02/09/2016

Brasil não corre risco de falta de energia em 2016

Fonte: Canal Energia

O risco de qualquer déficit de energia no Brasil em 2016 é igual a 0,0% para as regiões Sudeste/Centro-Oeste e Nordeste, mesmo com o país enfrentando as piores hidrologias por três anos seguidos. A informação foi divulgada pelo Comitê de Monitoramento do Setor Elétrico, que esteve reunido nesta quinta-feira, 1º de setembro, com o objetivo de analisar as condições de atendimento ao sistema elétrico brasileiro

Durante a reunião, o Operador Nacional do Sistema Elétrico informou que, ao final do mês de agosto, foi verificada Energia Armazenada – EAR de 46,0%, 90,2%, 19,2% e 47,1% nos reservatórios equivalentes dos subsistemas Sudeste/Centro-Oeste, Sul, Nordeste e Norte, respectivamente.
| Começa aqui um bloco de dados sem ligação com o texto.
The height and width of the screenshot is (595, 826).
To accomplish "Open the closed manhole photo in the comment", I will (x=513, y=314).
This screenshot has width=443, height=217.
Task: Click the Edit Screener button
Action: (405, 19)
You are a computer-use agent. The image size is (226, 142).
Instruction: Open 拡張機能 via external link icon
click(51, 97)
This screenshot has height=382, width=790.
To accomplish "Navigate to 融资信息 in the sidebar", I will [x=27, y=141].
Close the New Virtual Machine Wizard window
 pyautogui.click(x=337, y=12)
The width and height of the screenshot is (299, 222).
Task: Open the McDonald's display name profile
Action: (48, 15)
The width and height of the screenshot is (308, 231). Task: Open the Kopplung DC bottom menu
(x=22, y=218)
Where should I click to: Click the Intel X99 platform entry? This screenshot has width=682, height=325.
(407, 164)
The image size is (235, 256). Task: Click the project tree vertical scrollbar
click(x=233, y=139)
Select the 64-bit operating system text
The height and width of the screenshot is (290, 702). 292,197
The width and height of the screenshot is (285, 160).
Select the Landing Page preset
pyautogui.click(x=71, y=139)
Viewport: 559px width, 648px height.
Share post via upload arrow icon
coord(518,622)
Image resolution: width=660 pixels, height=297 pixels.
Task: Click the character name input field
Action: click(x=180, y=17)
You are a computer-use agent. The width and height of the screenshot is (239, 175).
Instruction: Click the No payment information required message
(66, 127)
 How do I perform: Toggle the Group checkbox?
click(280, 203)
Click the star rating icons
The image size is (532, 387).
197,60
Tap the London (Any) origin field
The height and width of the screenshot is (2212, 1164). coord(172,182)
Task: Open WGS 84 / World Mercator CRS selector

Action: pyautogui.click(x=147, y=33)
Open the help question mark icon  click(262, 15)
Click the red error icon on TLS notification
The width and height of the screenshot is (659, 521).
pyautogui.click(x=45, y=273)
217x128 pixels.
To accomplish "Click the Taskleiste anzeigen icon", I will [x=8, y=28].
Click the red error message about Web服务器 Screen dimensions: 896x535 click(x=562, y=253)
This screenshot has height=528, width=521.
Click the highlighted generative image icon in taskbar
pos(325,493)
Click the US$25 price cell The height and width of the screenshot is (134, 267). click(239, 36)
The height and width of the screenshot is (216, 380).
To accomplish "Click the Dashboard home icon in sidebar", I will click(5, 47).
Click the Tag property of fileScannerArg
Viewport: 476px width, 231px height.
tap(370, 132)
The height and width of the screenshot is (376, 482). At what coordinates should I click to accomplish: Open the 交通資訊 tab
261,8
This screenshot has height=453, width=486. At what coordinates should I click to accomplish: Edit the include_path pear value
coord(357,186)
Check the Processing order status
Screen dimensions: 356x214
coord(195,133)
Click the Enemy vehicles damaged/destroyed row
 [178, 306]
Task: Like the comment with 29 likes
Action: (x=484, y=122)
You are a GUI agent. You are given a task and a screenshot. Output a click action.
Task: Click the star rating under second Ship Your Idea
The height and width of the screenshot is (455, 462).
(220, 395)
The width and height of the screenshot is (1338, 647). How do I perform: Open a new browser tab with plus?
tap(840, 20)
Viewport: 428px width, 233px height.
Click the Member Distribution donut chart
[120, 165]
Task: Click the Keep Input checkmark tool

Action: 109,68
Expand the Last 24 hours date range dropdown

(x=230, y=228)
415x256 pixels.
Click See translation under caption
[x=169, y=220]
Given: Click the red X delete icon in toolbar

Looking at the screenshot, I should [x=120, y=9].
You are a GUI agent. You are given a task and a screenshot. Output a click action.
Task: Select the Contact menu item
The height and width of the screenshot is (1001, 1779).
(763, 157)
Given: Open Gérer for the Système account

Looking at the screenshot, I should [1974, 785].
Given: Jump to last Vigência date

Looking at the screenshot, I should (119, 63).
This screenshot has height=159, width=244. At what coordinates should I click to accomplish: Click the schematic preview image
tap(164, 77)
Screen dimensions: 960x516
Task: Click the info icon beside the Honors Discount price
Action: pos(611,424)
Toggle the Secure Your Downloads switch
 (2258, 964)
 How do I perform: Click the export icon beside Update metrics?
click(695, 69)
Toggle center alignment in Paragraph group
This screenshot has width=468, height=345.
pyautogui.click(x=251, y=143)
Segundo previsão do Programa Mensal de Operação – PMO/ONS, devem ser atingidos ao final do mês de setembro os seguintes armazenamentos: 40,0% no Sudeste/Centro-Oeste, 96,5% no Sul, 14,7% no Nordeste e 40,1% no Norte.

Em relação ao subsistema Nordeste, considerando a persistência do cenário hidrometeorológico atual e a possibilidade da prática de defluência mínima de 700 m³/s a partir da UHE Sobradinho, iniciando no mês de outubro, a expectativa é de atingimento de 4,5% de armazenamento na UHE Sobradinho ao final do mês de novembro de 2016. A permanência da prática de defluência mínima de 800 m³/s levaria a um armazenamento de apenas 2,7% ao final deste horizonte.

O ONS destacou que, referente à última reunião do Grupo de Trabalho MCTI/MME sobre Previsão Estendida, permanecem condições de neutralidade no Oceano Pacífico Tropical. As previsões da maioria dos modelos acoplados e oceânicos indicam o provável desenvolvimento de uma fase fria, em princípio de fraca intensidade, no final segundo semestre do ano, embora com uma certeza menor em relação às semanas anteriores.

Atendendo a uma deliberação do CMSE, o ONS apresentou análise das séries de vazões das principais bacias hidrográficas do país, do ponto de vista da geração de energia hidrelétrica. Destacou que no período 1993/2014, a média das vazões naturais à UHE Sobradinho correspondeu a apenas 79,6% da média de longo termo. Bacias vizinhas à do rio São Francisco apresentam o mesmo comportamento de redução de vazões a partir de 1993.

Em relação aos dados mais recentes, nos três últimos anos verificou-se que a área de redução de vazões abrangeu a maior parte da região Sudeste e de todo o subsistema Nordeste, regiões cuja capacidade de armazenamento somadas correspondem a 86% do total do SIN, e que este triênio foi o mais seco do histórico.

Expansão G&T – Em relação à expansão da geração de energia elétrica no mês de agosto, entraram em operação comercial 1.514 MW de potência, além da ampliação em 300 MVA da capacidade de transformação na Rede Básica. Em 2016, até a data desta reunião, a expansão do sistema totalizou 6.970 MW de capacidade instalada de geração, 3.027 km de linhas de transmissão e conexões de usinas e 8.347 MVA de transformação na Rede Básica.

Destaca-se a entrada em operação comercial das três últimas unidades geradoras da UHE Teles Pires, que totalizam 1.092 MW. Com isso, a referida UHE passa a ser a 9ª maior usina hidrelétrica brasileira em termos de capacidade instalada, com um total de 1.820 MW.